大学を卒業後、私はいずれ英語の教師になるつもりで、引き続きアルバイトで塾の講師をしていました。 とても不規則な時間帯での仕事でしたので、再び体調を崩してしまいました。牧師先生のご指導で、 そこの塾を辞め、一ヶ月間休むように言われましたので、その通りにしました。さて一ヶ月たったので、 牧師先生にお電話し、「先生、一ヶ月経ってしまいましたがどうしたら良いでしょうか。」とうかがったら、 「姉妹、そんなところに一人でいてもしょうがないでしょ。W市に越して来なさい。」とのことでした。 私は、学生時代に貯めていた貯金もゼロになっていましたから、「先生、私は引っ越しの費用もありません。」と言うと、「教会が払うから。」とおっしゃって下さいました。

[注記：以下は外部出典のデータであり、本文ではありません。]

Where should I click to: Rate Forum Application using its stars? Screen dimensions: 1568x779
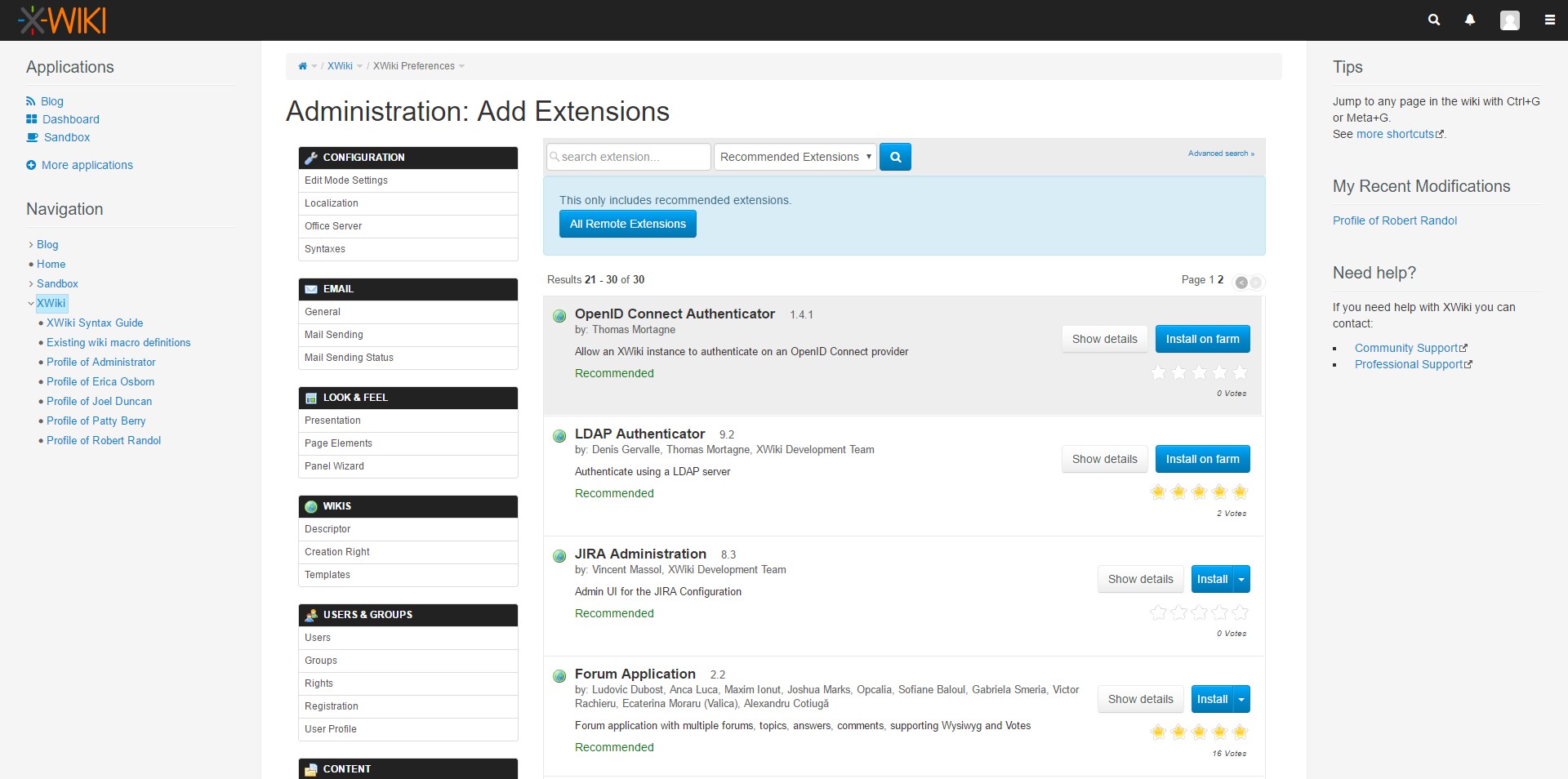point(1199,732)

引っ越しの時には、教会から二人献身者の兄弟方がお手伝いして下さり、引っ越し先の方でも、姉妹方がお手伝いをして下さって、9月に無事引っ越して来ました。 大きな街から不便な田舎に越して来たのです。本当に何にもないところだと思いました。 そのことで、サタンの妨害にも遭い、引っ越したくないと泣いていた時もありました。でも、お祈りによって脱出することが出来ました。引っ越しの直前に、又不思議な夢を見ました。それは、ふわふわと空を飛んでいる夢でした。暫く飛んでいると赤い教会の屋根が遥か下の方に見えました。それはまさに、私が通っていた教会でした。私の魂がどれだけ喜んでいたのかをあらわしているような夢でした。 サッシ窓から木枠のガタガタしそうな窓のアパートへ、水洗トイレから汲み取り式のトイレへと、 生活は変わったわけです。でも、喜びで一杯でした。 私は苦労知らずでお金のことで心配した経験がありませんでした。一文無しで、 しかも教会に引っ越し代とアパートの契約金など10数万円借金しているマイナスからのスタートでした。

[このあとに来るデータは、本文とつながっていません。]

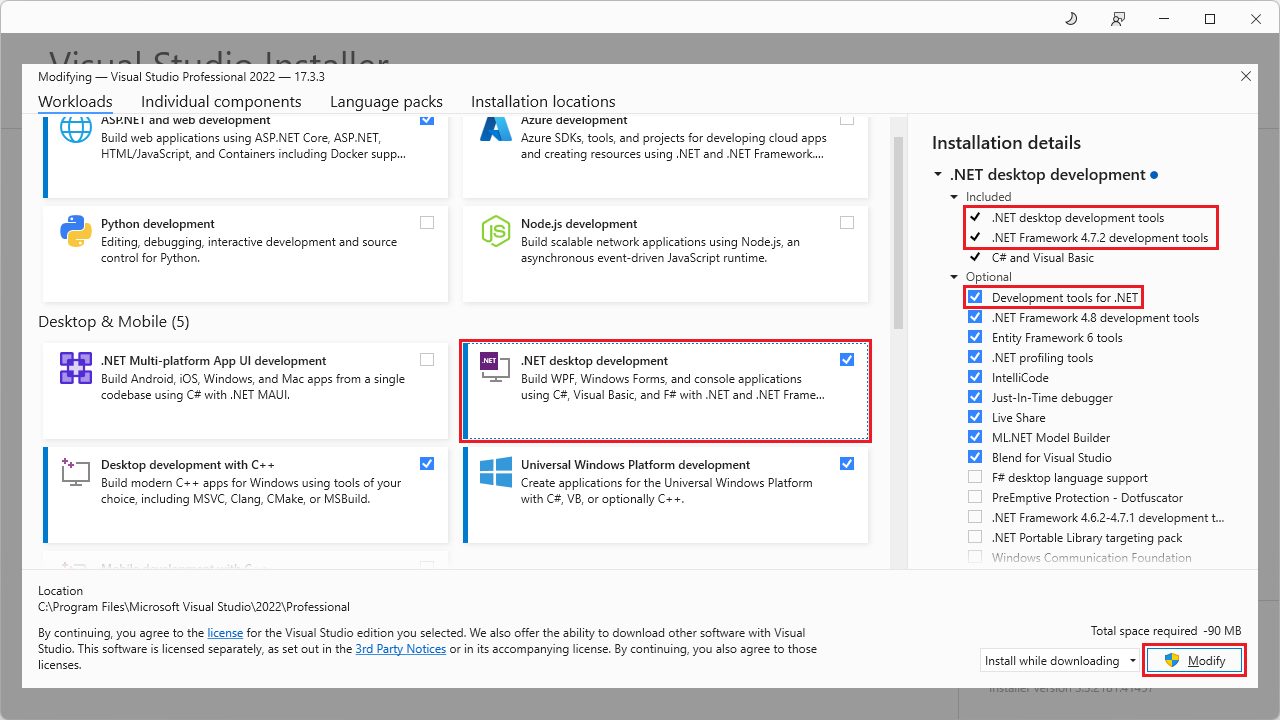Click the Node.js development icon
Screen dimensions: 1280x720
(x=495, y=233)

ある日お金がなくなったので、イエス様にこう祈りました。「イエス様、私はお金が無くなりましたが、 どうしたら良いでしょうか。」と。すると、「箴言15章16節」という言葉が心に響いてきました。 私は、旧約聖書を全部読んだわけではないので、何が書いてある場所なんだろうと思いながら、 聖書のページをめくるわけでもなく、ぱっと開けてぱっと見たページがまさにその箇所だったので、 もの凄く驚きました。そこには、「少しの物を所有して主を恐れるのは、 多くの宝をもって苦労するのにまさる。」という御言葉が書いてありました。私は、 神様の大きな愛に触れた喜びで一杯になり、ぽろぽろと大粒のうれし涙を流しながら、 「ありがとうございます、イエス様。ありがとうございます。」と繰り返すだけでした。

そうしていると、電話が鳴り、献身者のSさんが「お金は大丈夫ですか?」と聞いてきました。 今度教会に来たときにと言うことで、教会でお金の入った茶封筒を受け取りました。 当時の私の生活費としては、その金額は多すぎるでもなく少なすぎるでもなく、ちょうど良い金額でした。 10月から初めてOLとなって働くことになりましたので、 毎月一万円づつ感謝献金と一緒に返していましたが、 あるとき先生が「もうお金は返さなくてもいいよ。」とおっしゃって下さいました。

今はお金に困ることはありませんが、あのころは純粋で、貧乏を楽しんでいました。 頼るのはイエス様だけだったので、信仰の面においても良い経験をさせていただいたと感謝しています。